**Exercise prompt:** Each line below should be repeated exactly, but no picture should be carried over.

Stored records

....

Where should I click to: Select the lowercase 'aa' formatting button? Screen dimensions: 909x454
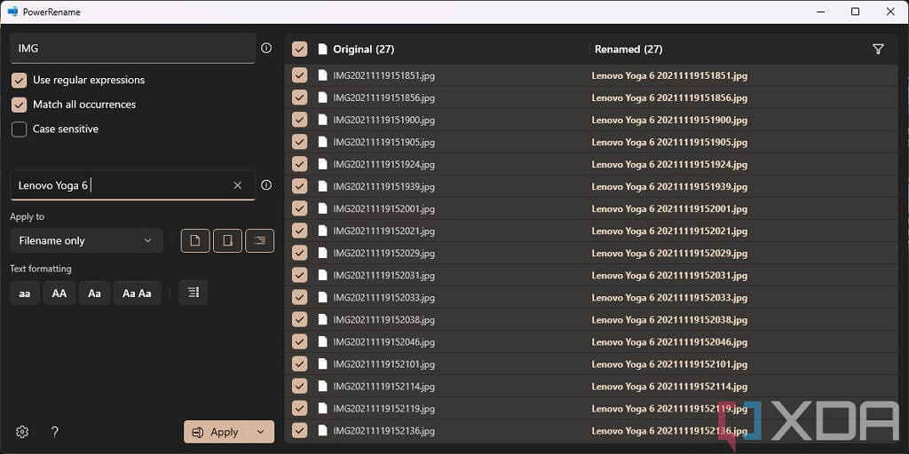pos(25,293)
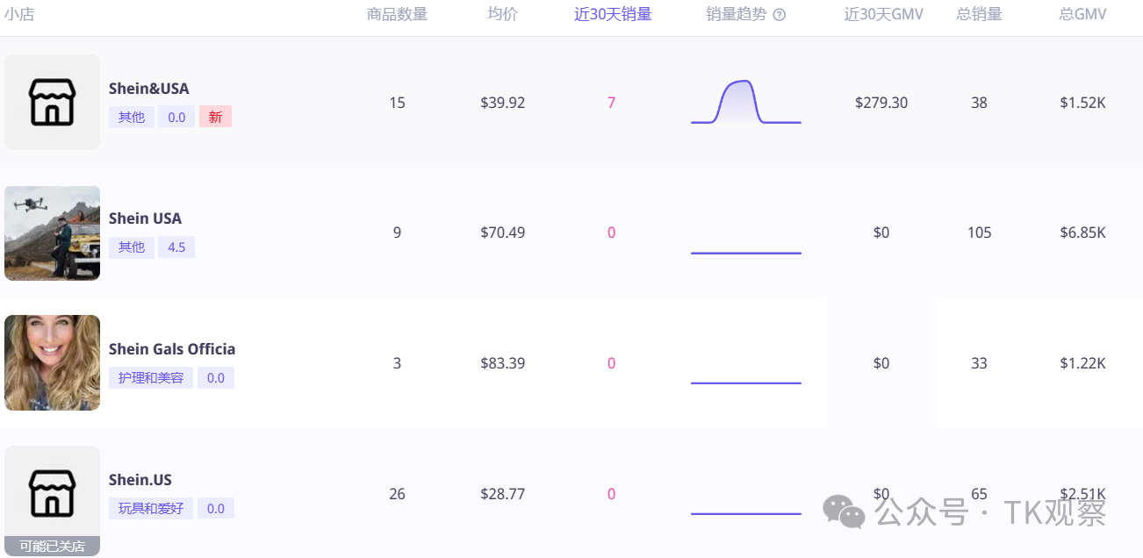Click the 总销量 column header

point(979,14)
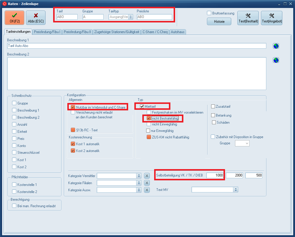This screenshot has height=237, width=295.
Task: Clear Kategorie Filialen with X button
Action: pyautogui.click(x=147, y=183)
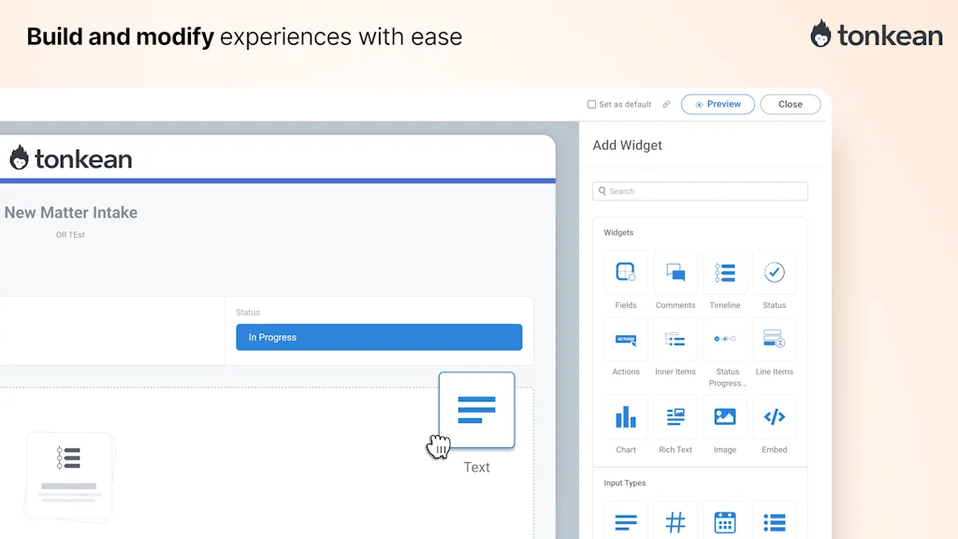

....

**Result:**
Where should I click to: Select the lowercase 'aa' formatting button? Screen dimensions: 909x454
pos(25,293)
Click the 总销量 column header

point(979,14)
This screenshot has height=237, width=295.
Task: Clear Kategorie Filialen with X button
Action: pyautogui.click(x=147, y=183)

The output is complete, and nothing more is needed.